EXTRAIT À LIRE =
Estimant que l’action en paiement de la créance cédée ne pouvait être dirigée contre le GAEC qui ne garantissait pas la solvabilité du débiteur cédé, le premier juge a, par jugement du 16 décembre 2019 :

déclaré irrecevable l’action en paiement de la société Triskalia à l’encontre du GAEC et portant sur la créance cédée au titre de l’acte du 16 avril 2012,

condamné le GAEC à payer à la société Triskalia la somme de 1 240,64 euros au titre du solde débiteur du compte courant d’adhérent hors cession de créance,

dit que cette somme est augmentée des intérêts contractuels au taux de 9,60 % l’an à compter du 1er mars 2018,

sursis à l’exécution des poursuites et autorisé le débiteur à se libérer de sa dette au terme d’un délai de 24 mois,

dit que, pour l’intégralité de cette période, les sommes dues produiront intérêts au taux légal non majoré,

rappelé que la présente décision suspend les procédures d’exécution qui auraient été engagées par le créancier pendant ce délai,

dit n’y avoir lieu à condamnation sur le fondement de l’article 700 du code de procédure civile,

dit que les dépens seront supportés par moitié par la société Triskalia et le GAEC,

dit n’y avoir lieu à exécution provisoire.

La société Triskalia a relevé appel de cette décision par déclaration du 3 février 2020.

Le 20 mai 2020, l’EARL Ferme de Nonguais (l’EARL) est intervenue à l’instance d’appel, en déclarant se trouver aux droits du GAEC.

CONSIGNE 1 = Relevez toutes les dates complètes (jour, mois et année) de l'extrait sur le litige entre la société Triskalia et le GAEC.
CONSIGNE 2 = Poursuivez l'extrait sur le litige entre la société Triskalia et le GAEC à la suite de sa dernière phrase.

DONNÉES FOURNIES =
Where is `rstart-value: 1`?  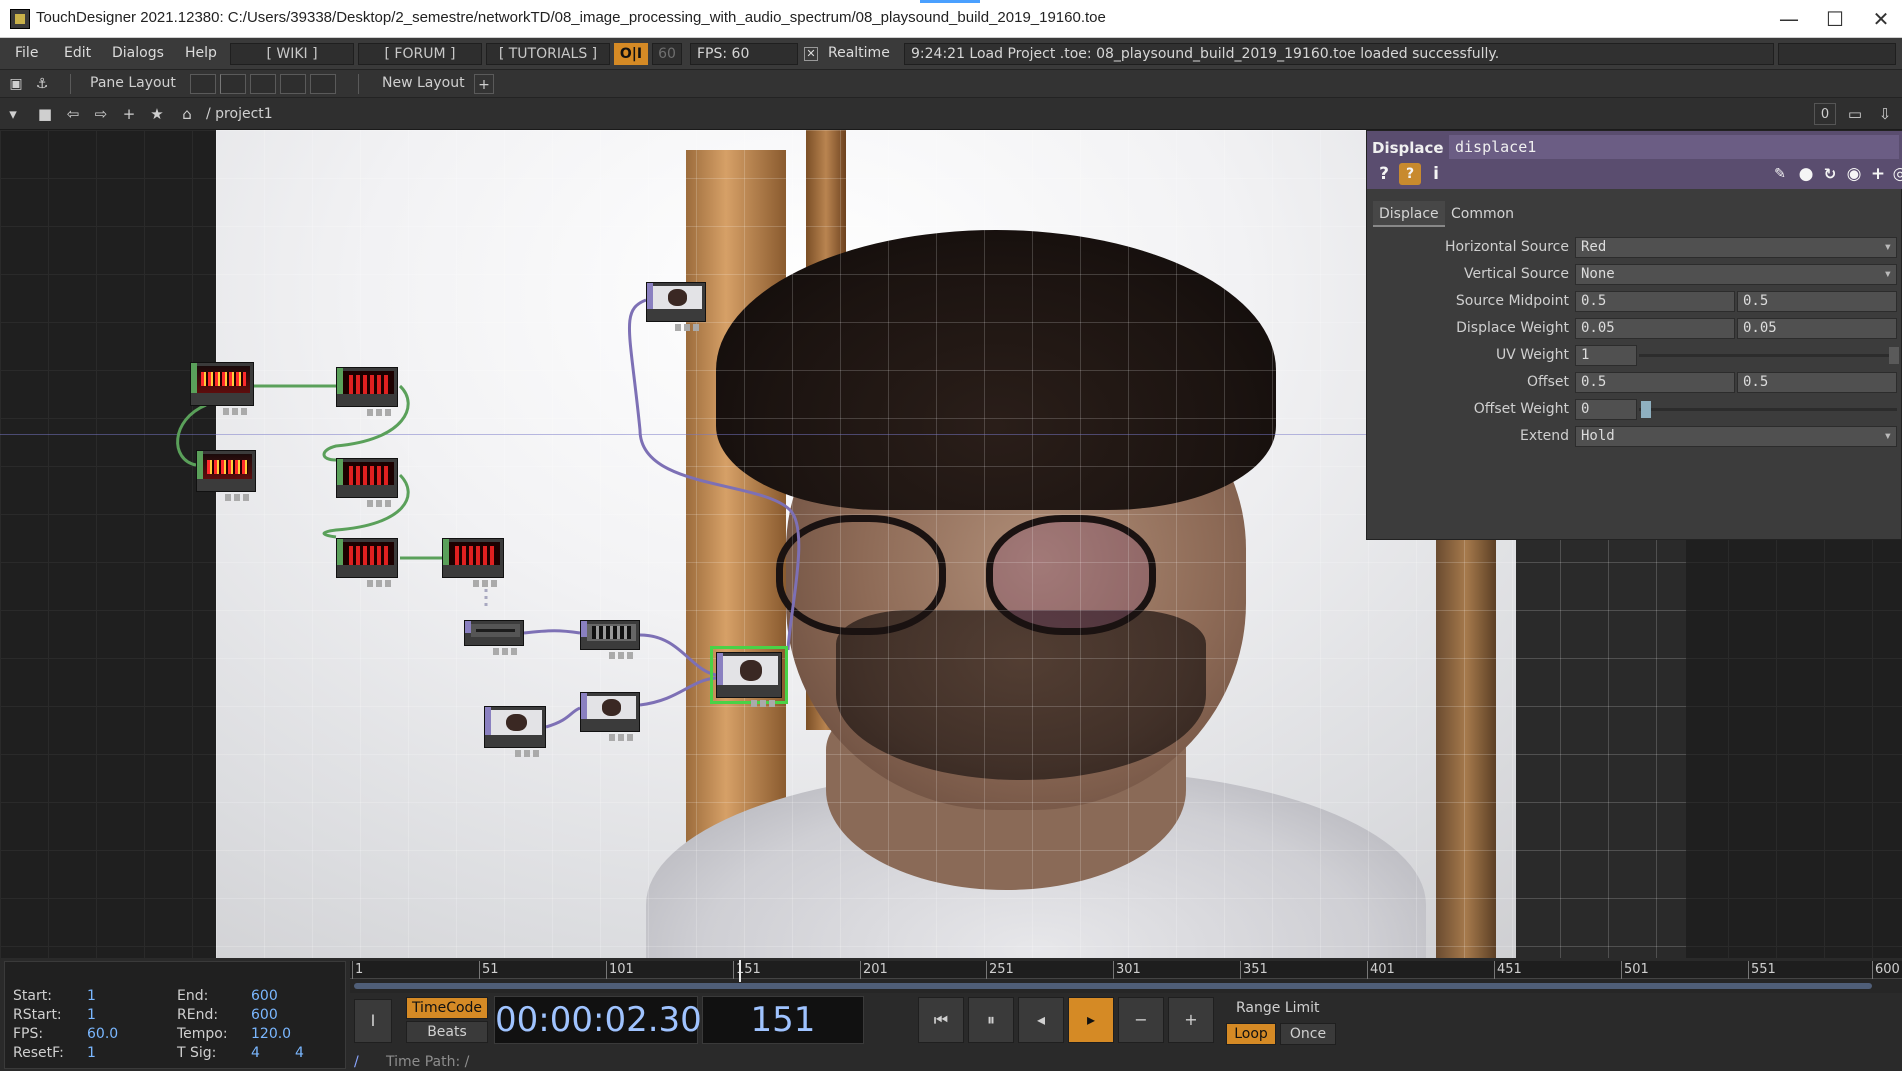
rstart-value: 1 is located at coordinates (92, 1015).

RÉPONSE 1 =
- 16 décembre 2019
- 16 avril 2012
- 1er mars 2018
- 3 février 2020
- 20 mai 2020

RÉPONSE 2 =
Le 24 mai 2022, la société coopérative agricole Eureden (la société Eureden) est quant à elle intervenue à l’instance d’appel, en déclarant se trouver aux droits de la société Triskalia par suite d’une opération de fusion à effet au 1er janvier 2020, sans toutefois former elle-même de demandes et sans que l’EARL ne conclut contre la société Eureden.

Par arrêt du 27 janvier 2023, la cour a :

ordonné la réouverture des débats, avec révocation de l’ordonnance de clôture,

invité la société Eureden et l’EARL à tirer les conséquences, dans leurs prétentions respectives, de la perte de personnalité morale de la société Triskalia,

fixé la date de la nouvelle ordonnance de clôture à la conférence du 23 février 2023,

dit que l’affaire sera rappelée à l’audience du jeudi 2 mars 2023.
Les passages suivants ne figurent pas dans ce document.